(EXERCISE MATERIAL Opens)
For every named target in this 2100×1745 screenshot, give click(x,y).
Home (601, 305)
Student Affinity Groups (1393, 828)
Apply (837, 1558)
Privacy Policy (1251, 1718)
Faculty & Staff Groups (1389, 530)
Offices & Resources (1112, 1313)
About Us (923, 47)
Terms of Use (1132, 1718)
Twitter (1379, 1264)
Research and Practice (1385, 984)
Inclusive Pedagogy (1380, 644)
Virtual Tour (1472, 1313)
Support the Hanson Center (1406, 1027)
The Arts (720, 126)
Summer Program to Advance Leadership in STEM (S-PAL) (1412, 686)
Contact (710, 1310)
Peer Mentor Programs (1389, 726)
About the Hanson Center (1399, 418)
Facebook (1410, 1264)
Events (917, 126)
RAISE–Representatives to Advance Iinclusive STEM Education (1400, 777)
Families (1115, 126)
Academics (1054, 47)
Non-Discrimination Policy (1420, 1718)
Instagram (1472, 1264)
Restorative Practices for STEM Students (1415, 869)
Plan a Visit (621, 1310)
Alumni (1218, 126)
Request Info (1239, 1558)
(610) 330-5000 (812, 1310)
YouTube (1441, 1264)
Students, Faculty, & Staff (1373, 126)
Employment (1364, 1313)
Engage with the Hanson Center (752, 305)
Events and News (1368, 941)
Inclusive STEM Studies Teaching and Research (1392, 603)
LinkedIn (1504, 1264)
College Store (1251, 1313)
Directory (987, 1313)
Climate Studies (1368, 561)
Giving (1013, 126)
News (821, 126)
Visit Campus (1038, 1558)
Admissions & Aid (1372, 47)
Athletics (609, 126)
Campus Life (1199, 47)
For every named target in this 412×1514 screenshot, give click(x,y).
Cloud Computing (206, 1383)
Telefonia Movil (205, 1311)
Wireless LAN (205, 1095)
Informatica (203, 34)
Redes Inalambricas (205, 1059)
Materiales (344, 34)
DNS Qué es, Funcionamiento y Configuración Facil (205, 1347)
(EXERCISE MATERIAL Closes)
YOUR TASK: From the first line of the entries above to the line with "Campus Life (1199, 47)", please return every line exactly, keeping both ends.

ANSWER BOX:
For every named target in this 2100×1745 screenshot, give click(x,y).
Home (601, 305)
Student Affinity Groups (1393, 828)
Apply (837, 1558)
Privacy Policy (1251, 1718)
Faculty & Staff Groups (1389, 530)
Offices & Resources (1112, 1313)
About Us (923, 47)
Terms of Use (1132, 1718)
Twitter (1379, 1264)
Research and Practice (1385, 984)
Inclusive Pedagogy (1380, 644)
Virtual Tour (1472, 1313)
Support the Hanson Center (1406, 1027)
The Arts (720, 126)
Summer Program to Advance Leadership in STEM (S-PAL) (1412, 686)
Contact (710, 1310)
Peer Mentor Programs (1389, 726)
About the Hanson Center (1399, 418)
Facebook (1410, 1264)
Events (917, 126)
RAISE–Representatives to Advance Iinclusive STEM Education (1400, 777)
Families (1115, 126)
Academics (1054, 47)
Non-Discrimination Policy (1420, 1718)
Instagram (1472, 1264)
Restorative Practices for STEM Students (1415, 869)
Plan a Visit (621, 1310)
Alumni (1218, 126)
Request Info (1239, 1558)
(610) 330-5000 (812, 1310)
YouTube (1441, 1264)
Students, Faculty, & Staff (1373, 126)
Employment (1364, 1313)
Engage with the Hanson Center (752, 305)
Events and News (1368, 941)
Inclusive STEM Studies Teaching and Research (1392, 603)
LinkedIn (1504, 1264)
College Store (1251, 1313)
Directory (987, 1313)
Climate Studies (1368, 561)
Giving (1013, 126)
News (821, 126)
Visit Campus (1038, 1558)
Admissions & Aid (1372, 47)
Athletics (609, 126)
Campus Life (1199, 47)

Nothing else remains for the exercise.